Records from a collection:
* Begin *

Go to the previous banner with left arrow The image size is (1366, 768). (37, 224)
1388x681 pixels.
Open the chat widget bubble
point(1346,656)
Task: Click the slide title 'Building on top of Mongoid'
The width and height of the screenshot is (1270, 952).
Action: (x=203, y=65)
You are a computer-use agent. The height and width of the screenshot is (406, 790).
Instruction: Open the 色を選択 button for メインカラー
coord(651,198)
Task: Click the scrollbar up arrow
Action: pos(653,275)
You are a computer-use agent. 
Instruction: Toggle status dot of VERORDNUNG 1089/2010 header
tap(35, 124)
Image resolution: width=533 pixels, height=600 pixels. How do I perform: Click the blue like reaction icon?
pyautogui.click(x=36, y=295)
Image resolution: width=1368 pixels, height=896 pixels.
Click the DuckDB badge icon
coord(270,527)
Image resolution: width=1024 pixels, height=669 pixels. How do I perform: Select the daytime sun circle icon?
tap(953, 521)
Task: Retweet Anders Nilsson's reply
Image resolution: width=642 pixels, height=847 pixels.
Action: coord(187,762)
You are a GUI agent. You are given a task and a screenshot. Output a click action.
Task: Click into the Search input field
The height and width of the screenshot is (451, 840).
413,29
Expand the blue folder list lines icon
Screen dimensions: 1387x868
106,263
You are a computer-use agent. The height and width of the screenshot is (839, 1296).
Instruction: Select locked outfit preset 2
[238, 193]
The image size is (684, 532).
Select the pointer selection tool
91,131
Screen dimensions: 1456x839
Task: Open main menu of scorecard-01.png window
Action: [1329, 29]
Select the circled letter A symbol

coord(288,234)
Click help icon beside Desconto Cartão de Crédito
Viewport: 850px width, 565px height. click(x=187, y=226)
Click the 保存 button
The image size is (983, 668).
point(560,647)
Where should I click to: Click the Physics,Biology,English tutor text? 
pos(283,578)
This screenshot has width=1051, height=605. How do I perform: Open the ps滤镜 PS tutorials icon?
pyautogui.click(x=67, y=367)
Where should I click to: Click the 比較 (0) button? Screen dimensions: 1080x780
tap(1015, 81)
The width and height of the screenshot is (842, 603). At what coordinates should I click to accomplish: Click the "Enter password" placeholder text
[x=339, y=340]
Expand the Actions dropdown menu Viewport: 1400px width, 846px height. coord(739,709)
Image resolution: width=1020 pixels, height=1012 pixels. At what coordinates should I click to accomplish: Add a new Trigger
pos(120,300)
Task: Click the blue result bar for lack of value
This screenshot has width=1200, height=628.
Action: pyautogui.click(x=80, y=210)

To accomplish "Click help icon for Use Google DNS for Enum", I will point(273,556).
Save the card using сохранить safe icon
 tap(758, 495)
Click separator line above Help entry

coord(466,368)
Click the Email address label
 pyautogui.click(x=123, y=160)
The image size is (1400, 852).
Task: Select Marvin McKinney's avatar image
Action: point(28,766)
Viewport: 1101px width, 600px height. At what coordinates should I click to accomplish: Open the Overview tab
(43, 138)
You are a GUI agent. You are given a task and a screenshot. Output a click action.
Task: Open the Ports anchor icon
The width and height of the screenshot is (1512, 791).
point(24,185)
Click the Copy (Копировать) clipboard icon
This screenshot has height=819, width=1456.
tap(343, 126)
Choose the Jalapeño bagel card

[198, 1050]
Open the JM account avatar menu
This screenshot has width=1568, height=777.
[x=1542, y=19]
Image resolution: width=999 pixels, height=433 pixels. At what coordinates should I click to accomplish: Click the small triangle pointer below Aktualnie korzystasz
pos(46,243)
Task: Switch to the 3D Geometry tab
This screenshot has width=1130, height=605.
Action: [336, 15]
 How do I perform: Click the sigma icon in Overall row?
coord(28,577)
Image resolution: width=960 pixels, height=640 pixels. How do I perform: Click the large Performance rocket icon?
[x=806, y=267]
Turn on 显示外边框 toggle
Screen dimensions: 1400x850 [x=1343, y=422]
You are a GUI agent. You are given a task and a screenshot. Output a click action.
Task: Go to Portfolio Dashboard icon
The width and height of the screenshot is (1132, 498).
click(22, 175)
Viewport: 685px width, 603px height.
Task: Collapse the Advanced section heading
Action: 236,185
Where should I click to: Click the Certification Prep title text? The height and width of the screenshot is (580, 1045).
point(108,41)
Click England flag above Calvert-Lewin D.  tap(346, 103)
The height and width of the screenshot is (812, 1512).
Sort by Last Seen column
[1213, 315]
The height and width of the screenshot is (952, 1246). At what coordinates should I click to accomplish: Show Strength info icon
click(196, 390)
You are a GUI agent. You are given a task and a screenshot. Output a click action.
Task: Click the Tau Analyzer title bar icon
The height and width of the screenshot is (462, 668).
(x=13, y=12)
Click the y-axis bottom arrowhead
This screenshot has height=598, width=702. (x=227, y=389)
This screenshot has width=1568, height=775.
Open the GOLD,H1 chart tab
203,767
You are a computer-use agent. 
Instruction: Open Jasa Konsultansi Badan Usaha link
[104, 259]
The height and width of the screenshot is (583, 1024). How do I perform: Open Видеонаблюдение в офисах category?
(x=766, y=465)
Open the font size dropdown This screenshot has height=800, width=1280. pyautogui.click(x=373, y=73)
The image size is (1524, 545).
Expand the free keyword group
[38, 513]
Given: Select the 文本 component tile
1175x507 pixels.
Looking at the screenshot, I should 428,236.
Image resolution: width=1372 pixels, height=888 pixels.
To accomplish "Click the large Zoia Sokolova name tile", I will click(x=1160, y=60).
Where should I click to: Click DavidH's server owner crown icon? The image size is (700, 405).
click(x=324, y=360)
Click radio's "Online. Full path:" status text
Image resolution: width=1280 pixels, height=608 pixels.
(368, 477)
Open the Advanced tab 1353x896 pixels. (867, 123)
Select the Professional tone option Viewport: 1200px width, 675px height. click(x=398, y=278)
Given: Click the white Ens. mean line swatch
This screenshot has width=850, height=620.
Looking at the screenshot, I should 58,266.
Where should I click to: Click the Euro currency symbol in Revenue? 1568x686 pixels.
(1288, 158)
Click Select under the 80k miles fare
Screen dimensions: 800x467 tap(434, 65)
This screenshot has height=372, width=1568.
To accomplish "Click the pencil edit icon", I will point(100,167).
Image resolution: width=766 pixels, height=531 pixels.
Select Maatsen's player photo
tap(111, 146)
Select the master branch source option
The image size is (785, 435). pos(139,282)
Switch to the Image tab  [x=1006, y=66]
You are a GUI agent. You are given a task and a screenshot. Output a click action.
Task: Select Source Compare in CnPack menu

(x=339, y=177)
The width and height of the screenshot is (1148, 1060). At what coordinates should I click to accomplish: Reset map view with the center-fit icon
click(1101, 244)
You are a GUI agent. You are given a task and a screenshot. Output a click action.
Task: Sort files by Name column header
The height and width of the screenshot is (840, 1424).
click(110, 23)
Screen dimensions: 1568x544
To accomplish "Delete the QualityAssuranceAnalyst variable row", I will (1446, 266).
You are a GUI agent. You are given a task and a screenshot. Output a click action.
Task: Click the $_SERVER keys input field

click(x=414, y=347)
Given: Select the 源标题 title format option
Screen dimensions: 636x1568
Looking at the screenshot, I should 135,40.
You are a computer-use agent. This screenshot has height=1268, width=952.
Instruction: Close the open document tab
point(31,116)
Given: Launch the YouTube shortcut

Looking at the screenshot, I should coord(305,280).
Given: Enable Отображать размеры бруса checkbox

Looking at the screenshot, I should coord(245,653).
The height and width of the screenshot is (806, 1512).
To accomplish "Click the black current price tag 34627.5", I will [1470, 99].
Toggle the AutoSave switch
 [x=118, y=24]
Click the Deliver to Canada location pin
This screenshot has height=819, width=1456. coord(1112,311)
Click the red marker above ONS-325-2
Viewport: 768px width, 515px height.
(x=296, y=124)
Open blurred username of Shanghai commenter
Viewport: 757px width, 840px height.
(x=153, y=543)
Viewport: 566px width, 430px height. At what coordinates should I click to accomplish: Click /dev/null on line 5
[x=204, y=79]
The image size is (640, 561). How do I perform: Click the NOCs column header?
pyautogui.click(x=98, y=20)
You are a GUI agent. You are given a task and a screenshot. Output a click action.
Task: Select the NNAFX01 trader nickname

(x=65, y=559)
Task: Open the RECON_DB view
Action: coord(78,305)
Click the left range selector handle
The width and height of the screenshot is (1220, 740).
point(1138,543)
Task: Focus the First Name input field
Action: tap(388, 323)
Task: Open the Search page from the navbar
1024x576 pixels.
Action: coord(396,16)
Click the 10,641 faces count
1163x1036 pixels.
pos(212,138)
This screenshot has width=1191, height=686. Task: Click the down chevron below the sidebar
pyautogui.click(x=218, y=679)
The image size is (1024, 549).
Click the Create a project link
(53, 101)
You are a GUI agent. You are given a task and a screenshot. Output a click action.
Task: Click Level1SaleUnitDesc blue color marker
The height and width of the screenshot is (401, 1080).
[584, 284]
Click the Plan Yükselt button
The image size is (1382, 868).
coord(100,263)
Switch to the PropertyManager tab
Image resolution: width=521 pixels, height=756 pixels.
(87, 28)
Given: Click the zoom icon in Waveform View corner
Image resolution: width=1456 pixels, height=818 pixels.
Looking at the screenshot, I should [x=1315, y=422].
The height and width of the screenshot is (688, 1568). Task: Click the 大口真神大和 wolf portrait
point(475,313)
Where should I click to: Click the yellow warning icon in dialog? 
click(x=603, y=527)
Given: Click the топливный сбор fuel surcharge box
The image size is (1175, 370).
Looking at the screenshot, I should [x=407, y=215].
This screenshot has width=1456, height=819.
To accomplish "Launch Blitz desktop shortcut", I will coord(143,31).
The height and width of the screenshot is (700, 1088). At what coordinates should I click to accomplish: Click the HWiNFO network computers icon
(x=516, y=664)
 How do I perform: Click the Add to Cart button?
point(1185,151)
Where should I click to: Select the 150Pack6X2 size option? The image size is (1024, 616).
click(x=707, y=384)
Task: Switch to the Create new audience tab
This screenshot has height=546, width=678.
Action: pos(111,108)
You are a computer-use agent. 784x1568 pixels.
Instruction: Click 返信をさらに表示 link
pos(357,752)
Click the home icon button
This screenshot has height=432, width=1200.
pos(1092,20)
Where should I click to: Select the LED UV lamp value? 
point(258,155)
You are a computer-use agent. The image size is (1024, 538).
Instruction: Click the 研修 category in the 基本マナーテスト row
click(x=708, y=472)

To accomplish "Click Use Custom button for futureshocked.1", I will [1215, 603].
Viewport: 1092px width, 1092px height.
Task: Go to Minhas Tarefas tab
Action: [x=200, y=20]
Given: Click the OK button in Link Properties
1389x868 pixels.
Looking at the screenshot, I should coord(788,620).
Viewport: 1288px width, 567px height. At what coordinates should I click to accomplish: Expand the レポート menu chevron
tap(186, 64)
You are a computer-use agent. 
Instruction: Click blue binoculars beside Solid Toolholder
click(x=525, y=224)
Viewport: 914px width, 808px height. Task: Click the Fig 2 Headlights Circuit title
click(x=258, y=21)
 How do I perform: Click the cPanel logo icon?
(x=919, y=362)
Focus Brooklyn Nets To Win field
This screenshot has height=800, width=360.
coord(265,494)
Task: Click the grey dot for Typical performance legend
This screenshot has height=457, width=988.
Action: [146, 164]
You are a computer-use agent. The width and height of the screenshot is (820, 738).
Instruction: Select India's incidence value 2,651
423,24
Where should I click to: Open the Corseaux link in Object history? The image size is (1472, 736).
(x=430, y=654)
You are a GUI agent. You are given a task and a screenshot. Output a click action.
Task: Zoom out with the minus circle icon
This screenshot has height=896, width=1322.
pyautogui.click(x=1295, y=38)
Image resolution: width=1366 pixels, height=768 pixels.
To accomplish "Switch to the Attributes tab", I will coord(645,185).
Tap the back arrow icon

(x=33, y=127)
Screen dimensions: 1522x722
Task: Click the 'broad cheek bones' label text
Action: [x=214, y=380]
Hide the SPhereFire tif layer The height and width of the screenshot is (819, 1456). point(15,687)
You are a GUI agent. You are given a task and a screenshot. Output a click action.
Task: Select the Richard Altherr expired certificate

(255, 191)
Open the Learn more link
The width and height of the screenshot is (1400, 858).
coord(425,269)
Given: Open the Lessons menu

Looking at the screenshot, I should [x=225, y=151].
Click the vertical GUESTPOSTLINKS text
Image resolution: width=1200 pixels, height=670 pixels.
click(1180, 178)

* End *

- _EXERCISE REQUIREMENTS_
Count the lines in the items above that contain the word "pointer" and reply with only that number.

- _EXERCISE RESPONSE_
2